いよいよ巣立ち
18日から1日8時間の観察が始まる。望遠レンズで巣を覗くと大きく見えるが、実際の大きさは12〜3センチぐらいしかない。こんな小さな巣によく10匹ものヒナが入れるものだと感心する。おそらく折り重なるようにしているのだろうが、親の給餌を平等に受けているのだろうかと心配になってくる。
その日よく見ると、給餌する親の数が3匹になっている。いったいどうしたのだろうと驚いて斉藤氏に話すと、それは「ヘルパー」が1匹ついたのだという。協調体制は人間と変わらない。いや最近の世の中を見ていると、人間より上かもしれない。そんなことを考えながら観察していると、19日にはなんと、ヘルパーが
2匹になった。
桑島先生に聞くと、エナガは雄雌5組ぐらいが一つのグループを作っており、ヒナが孵らなかったり、途中で天敵に食べられたりしてしまった仲間が、子育てに協力するのだという。
20日早朝、7時45分小さな入り口から一匹のヒナが顔を出し外の様子をうかがい始めた。しばらくすると狭い巣穴から身をよじるようにして抜け出し、転げ落ちるようにして下の枝に止まる。たいていの小鳥は巣から
一気に飛び出していくが、エナガは巣が小さいこともあって、こんな出方をするのだろう。
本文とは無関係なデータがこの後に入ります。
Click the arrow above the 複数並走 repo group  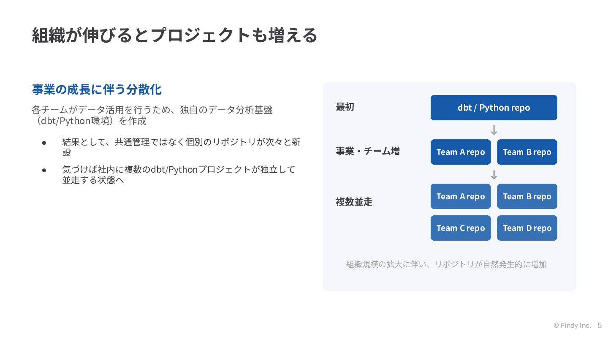click(x=494, y=174)
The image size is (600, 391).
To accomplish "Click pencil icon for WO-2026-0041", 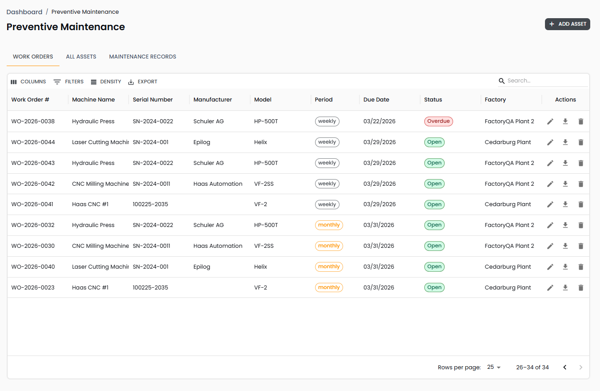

大きさは4センチほどだろうか。小さな体と愛くるしい目が印象的だ。いよいよ巣立ちだとカメラを構えるがその後一向に後に続く気配がない。それどこころか、1時間ほどした8時35分、なんといったん巣立ったヒナがまた巣の中に潜り込んでしまった。
おそらく、飛ぶことが出来ず、巣の周りの小枝に止まっているだけだったので寒くなってしまったのだろう。こんなことをもう一度繰り返し、とうとうこの日は巣立ちの予行演習で終わってしまった。
ヒナは8匹だった
21日6時半に行ってみると、すでに2匹が外に出ており、親が外のヒナに餌を運んでいる。別の親鳥が来て巣の中のヒナに給餌。4匹の給餌体制が遺憾なく発揮されている。8時を過ぎる頃から次々と巣立ちが始まり20分ほどですべての巣立ちが終わった。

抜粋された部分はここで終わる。